§ Prompt: What you return must be the full data, repeated verbatim, with no pictures in it.

►

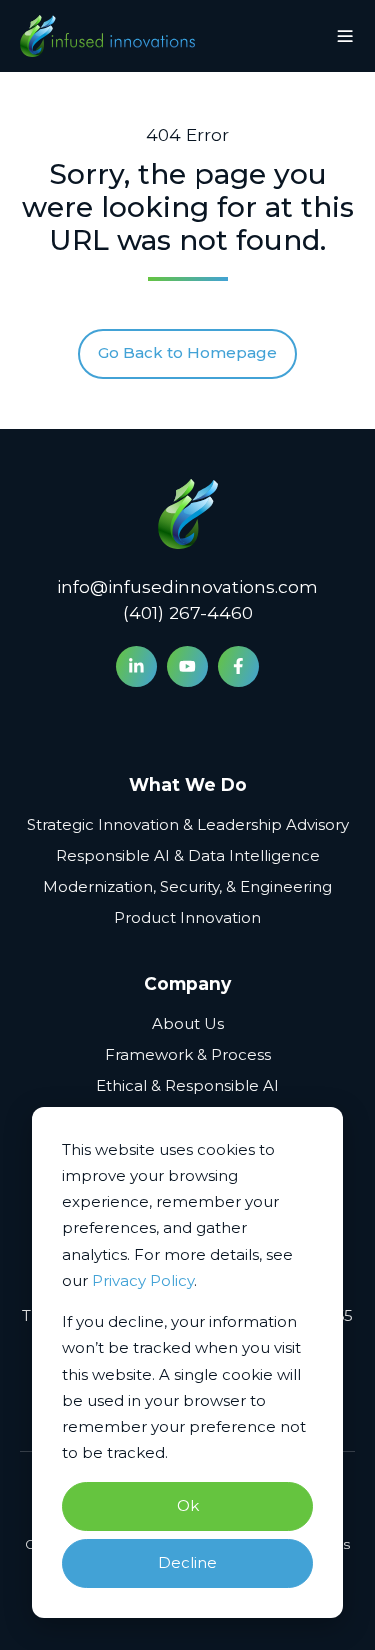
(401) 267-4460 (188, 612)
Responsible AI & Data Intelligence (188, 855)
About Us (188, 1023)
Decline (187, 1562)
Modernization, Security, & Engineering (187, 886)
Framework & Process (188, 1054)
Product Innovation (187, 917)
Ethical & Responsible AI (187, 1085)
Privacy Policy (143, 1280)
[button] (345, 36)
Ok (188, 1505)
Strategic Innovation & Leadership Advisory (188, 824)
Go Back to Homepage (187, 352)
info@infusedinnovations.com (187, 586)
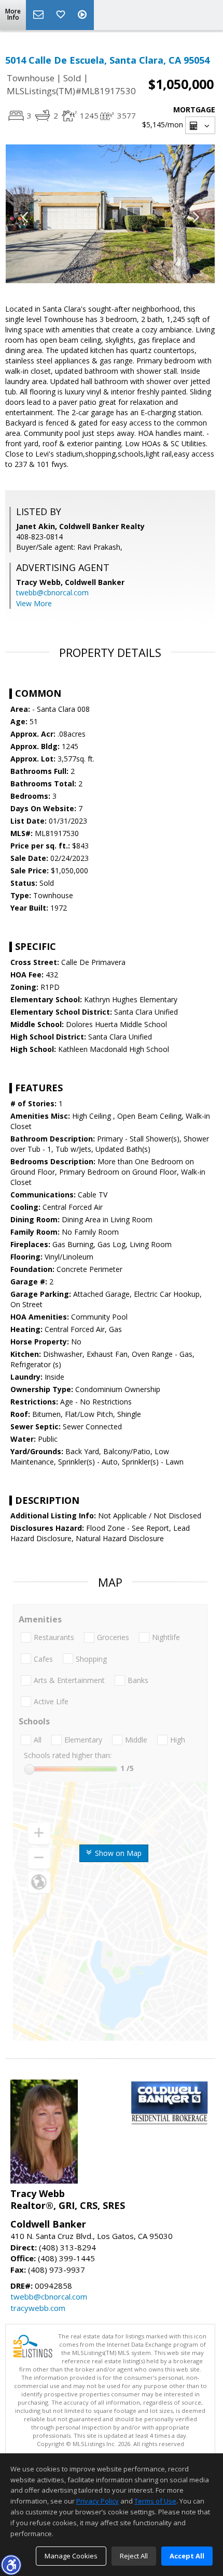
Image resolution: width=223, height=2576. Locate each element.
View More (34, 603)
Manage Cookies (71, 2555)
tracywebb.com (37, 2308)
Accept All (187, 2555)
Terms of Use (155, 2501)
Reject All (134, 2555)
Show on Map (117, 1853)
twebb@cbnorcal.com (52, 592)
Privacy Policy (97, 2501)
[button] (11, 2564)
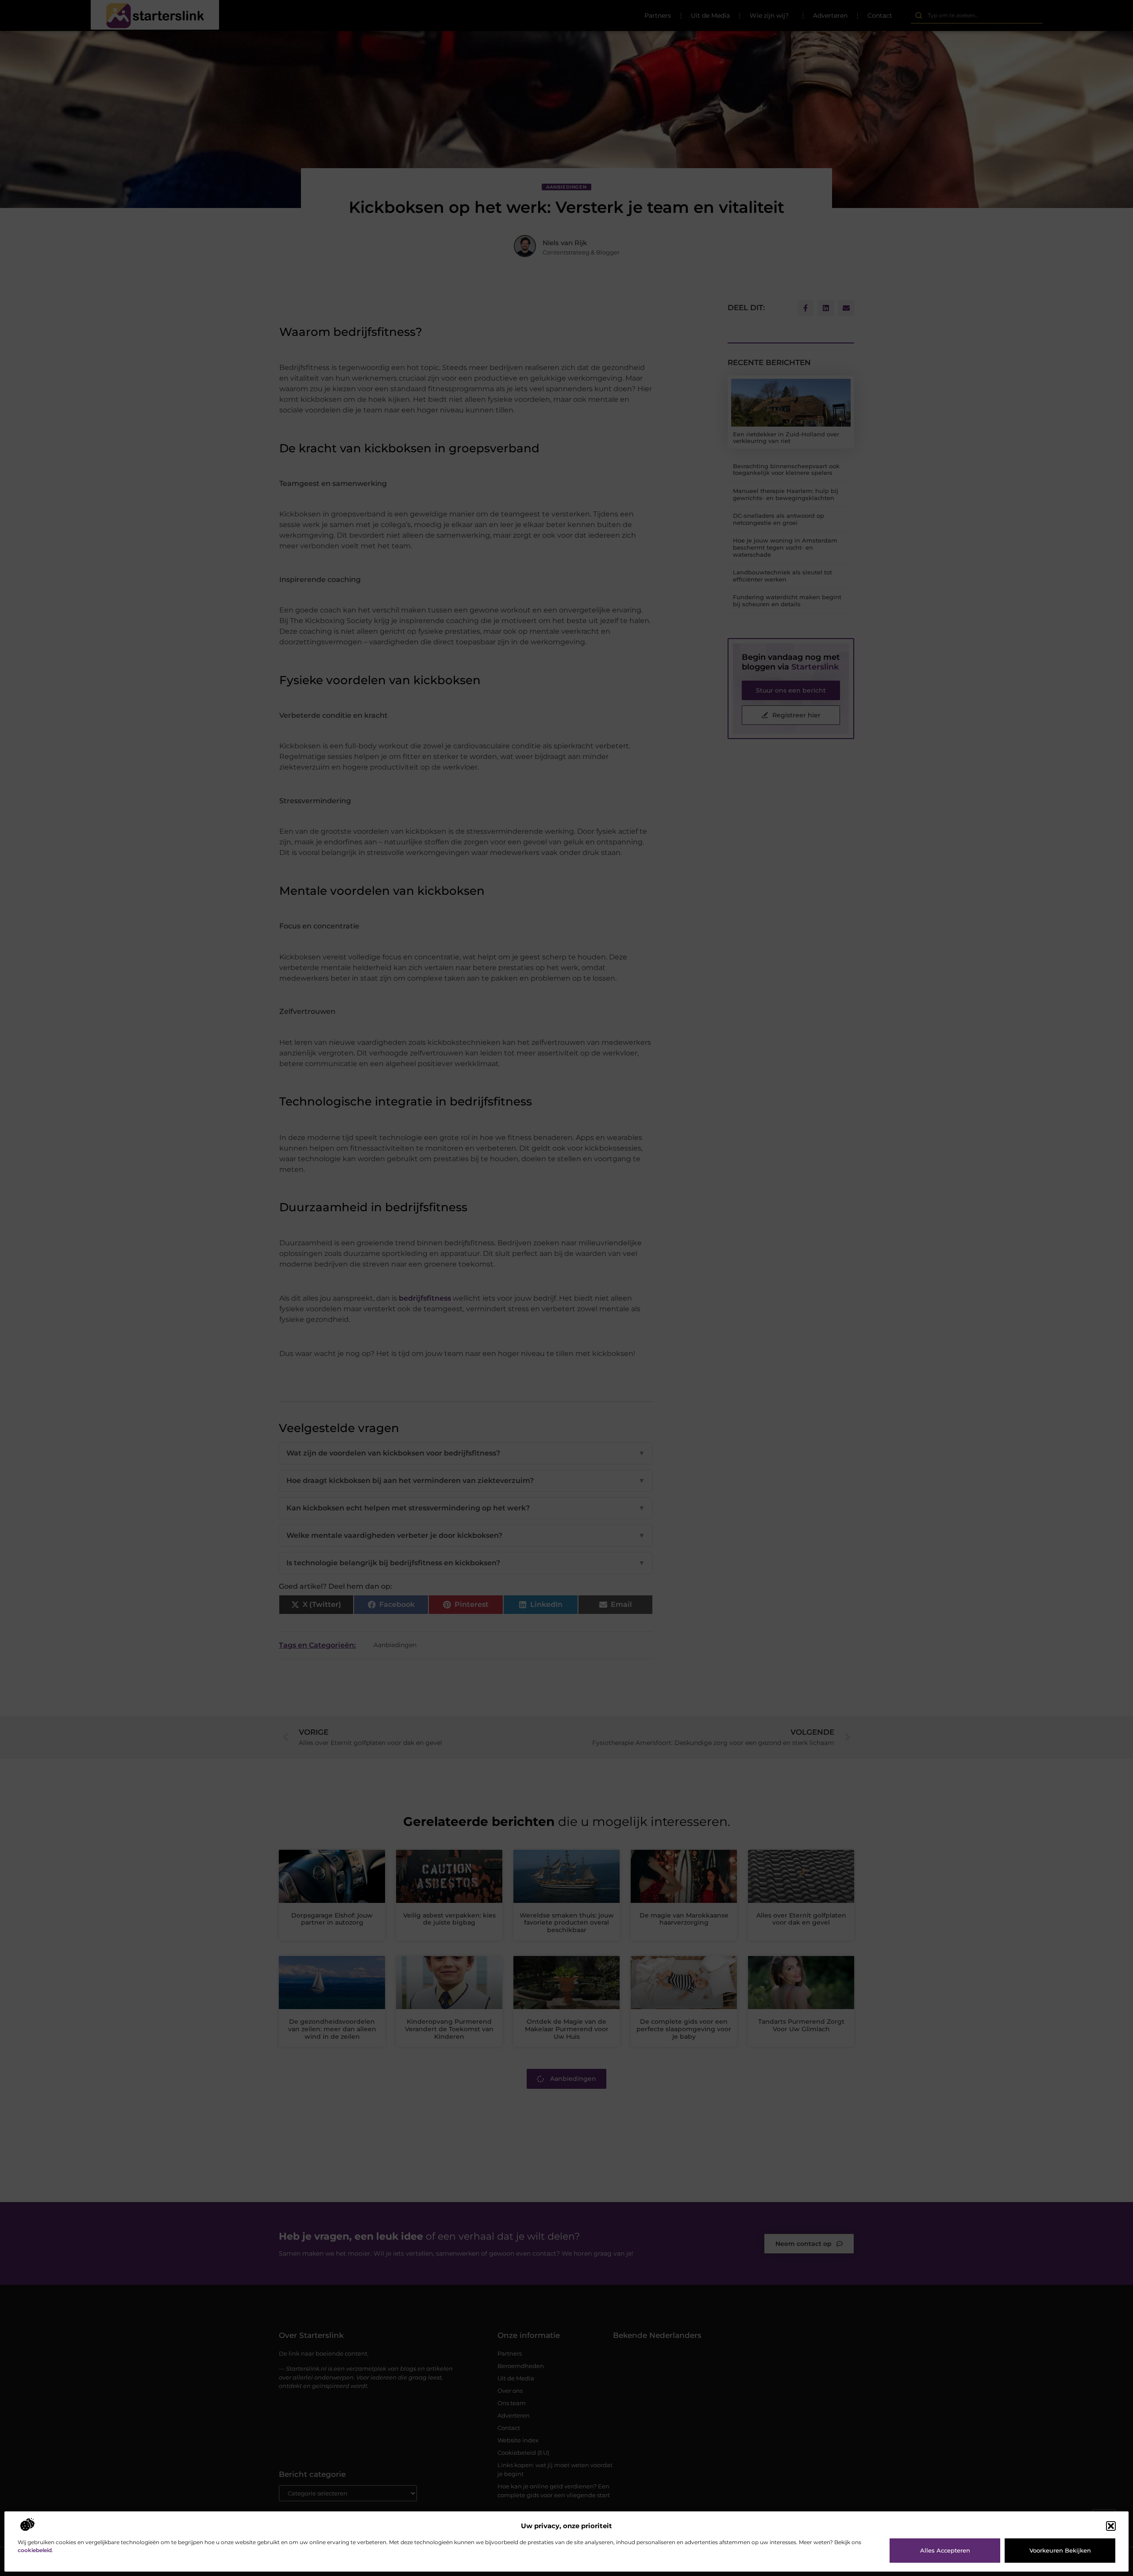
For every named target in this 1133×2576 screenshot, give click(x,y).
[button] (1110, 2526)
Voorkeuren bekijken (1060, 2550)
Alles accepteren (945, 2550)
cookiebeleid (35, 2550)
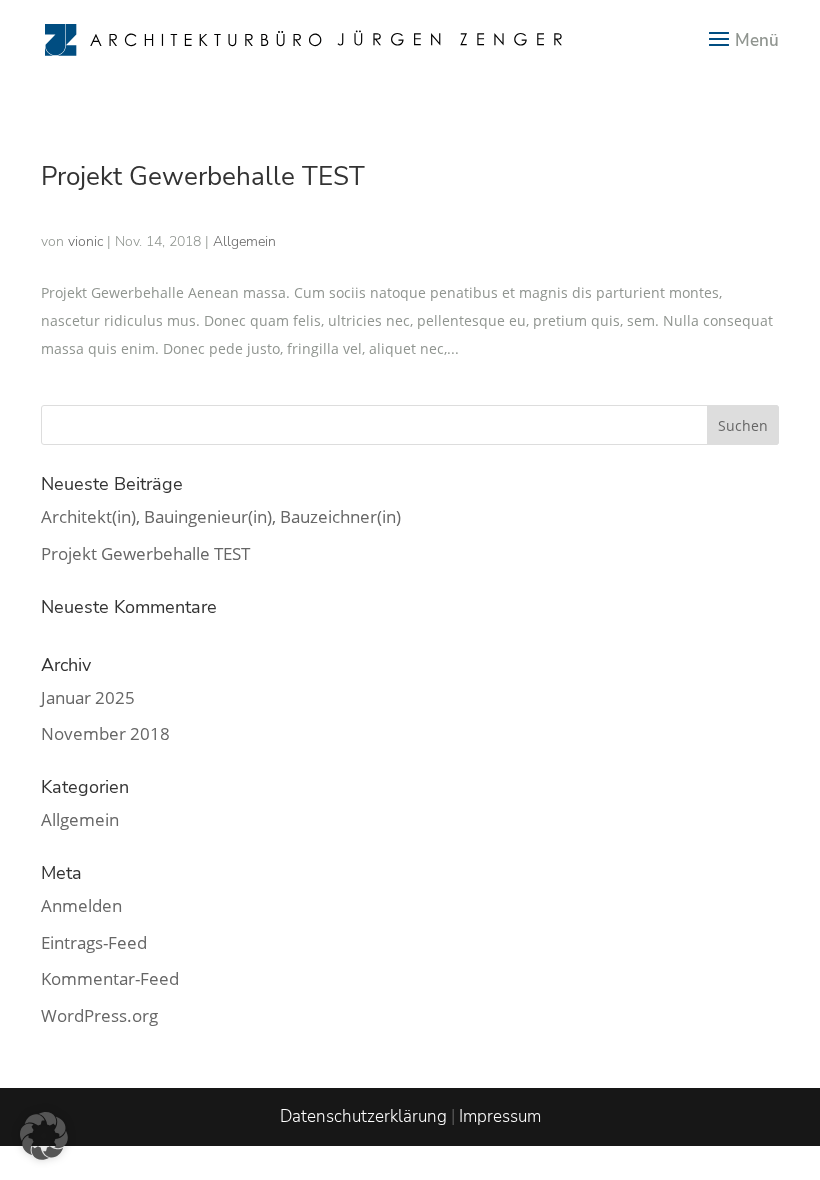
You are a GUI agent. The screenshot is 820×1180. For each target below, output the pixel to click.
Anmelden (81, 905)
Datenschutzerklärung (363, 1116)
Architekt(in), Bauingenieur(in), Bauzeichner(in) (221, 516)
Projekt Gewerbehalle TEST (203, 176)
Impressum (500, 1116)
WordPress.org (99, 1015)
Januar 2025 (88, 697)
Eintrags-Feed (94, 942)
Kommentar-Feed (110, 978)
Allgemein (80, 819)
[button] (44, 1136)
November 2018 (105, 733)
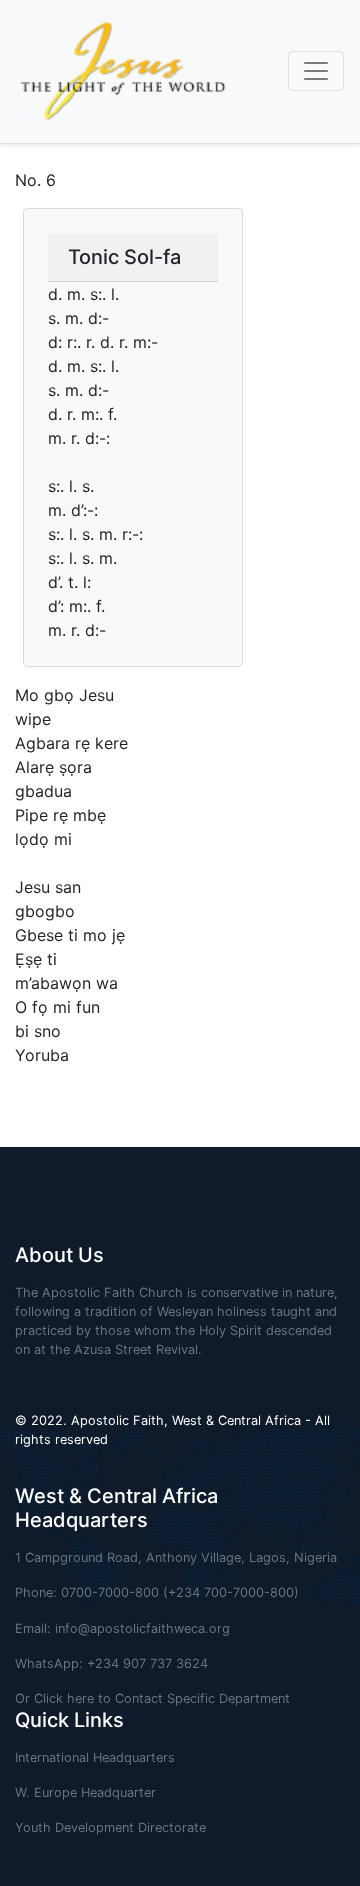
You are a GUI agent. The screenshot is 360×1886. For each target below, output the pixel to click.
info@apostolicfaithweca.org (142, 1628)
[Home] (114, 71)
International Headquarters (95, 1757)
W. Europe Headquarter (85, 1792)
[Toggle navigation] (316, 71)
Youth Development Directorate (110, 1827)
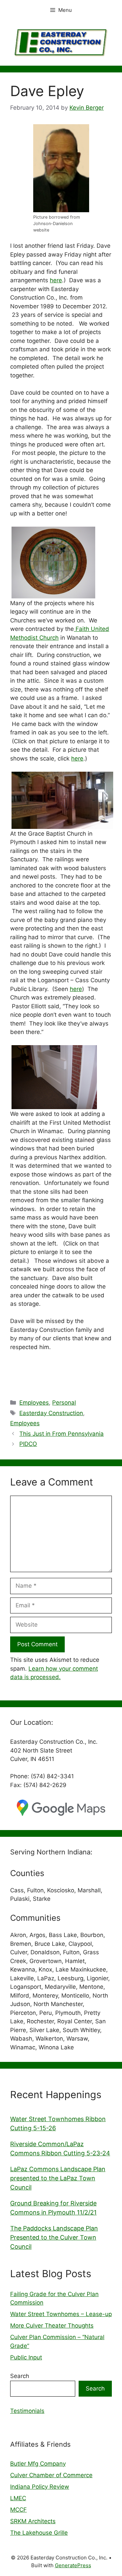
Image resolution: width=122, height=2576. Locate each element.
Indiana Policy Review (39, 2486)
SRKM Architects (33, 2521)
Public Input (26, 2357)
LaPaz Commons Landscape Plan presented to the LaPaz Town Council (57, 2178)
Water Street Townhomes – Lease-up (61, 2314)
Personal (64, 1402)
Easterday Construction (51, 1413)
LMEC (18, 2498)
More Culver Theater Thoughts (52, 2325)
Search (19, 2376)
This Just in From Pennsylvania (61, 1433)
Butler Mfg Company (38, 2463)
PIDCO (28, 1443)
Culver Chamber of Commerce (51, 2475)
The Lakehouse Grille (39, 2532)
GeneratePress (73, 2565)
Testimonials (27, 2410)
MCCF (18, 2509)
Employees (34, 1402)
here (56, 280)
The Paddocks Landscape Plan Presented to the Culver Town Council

◄

§ Exercise solution:
(401) 267-4460 (188, 612)
Responsible AI & Data Intelligence (188, 855)
About Us (188, 1023)
Decline (187, 1562)
Modernization, Security, & Engineering (187, 886)
Framework & Process (188, 1054)
Product Innovation (187, 917)
Ethical & Responsible AI (187, 1085)
Privacy Policy (143, 1280)
[button] (345, 36)
Ok (188, 1505)
Strategic Innovation & Leadership Advisory (188, 824)
Go Back to Homepage (187, 352)
info@infusedinnovations.com (187, 586)
Image resolution: width=223, height=2576. Locate each element.
View More (34, 603)
Manage Cookies (71, 2555)
tracywebb.com (37, 2308)
Accept All (187, 2555)
Terms of Use (155, 2501)
Reject All (134, 2555)
Show on Map (117, 1853)
twebb@cbnorcal.com (52, 592)
Privacy Policy (97, 2501)
[button] (11, 2564)
For every named target in this 1133×2576 screenshot, give click(x,y).
[button] (1110, 2526)
Voorkeuren bekijken (1060, 2550)
Alles accepteren (945, 2550)
cookiebeleid (35, 2550)
You are a GUI agent. The screenshot is 820×1180. For each target below, output the pixel to click.
Anmelden (81, 905)
Datenschutzerklärung (363, 1116)
Architekt(in), Bauingenieur(in), Bauzeichner(in) (221, 516)
Projekt Gewerbehalle TEST (203, 176)
Impressum (500, 1116)
WordPress.org (99, 1015)
Januar 2025 (88, 697)
Eintrags-Feed (94, 942)
Kommentar-Feed (110, 978)
Allgemein (80, 819)
[button] (44, 1136)
November 2018 (105, 733)
You are a GUI agent. The screenshot is 360×1886. For each target below, output the pixel to click.
info@apostolicfaithweca.org (142, 1628)
[Home] (114, 71)
International Headquarters (95, 1757)
W. Europe Headquarter (85, 1792)
[Toggle navigation] (316, 71)
Youth Development Directorate (110, 1827)
Image resolution: width=122, height=2576. Locate each element.
Indiana Policy Review (39, 2486)
SRKM Architects (33, 2521)
Public Input (26, 2357)
LaPaz Commons Landscape Plan presented to the LaPaz Town Council (57, 2178)
Water Street Townhomes – Lease-up (61, 2314)
Personal (64, 1402)
Easterday Construction (51, 1413)
LMEC (18, 2498)
More Culver Theater Thoughts (52, 2325)
Search (19, 2376)
This Just in From Pennsylvania (61, 1433)
Butler Mfg Company (38, 2463)
PIDCO (28, 1443)
Culver Chamber of Commerce (51, 2475)
The Lakehouse Grille (39, 2532)
GeneratePress (73, 2565)
Testimonials (27, 2410)
MCCF (18, 2509)
Employees (34, 1402)
here (56, 280)
The Paddocks Landscape Plan Presented to the Culver Town Council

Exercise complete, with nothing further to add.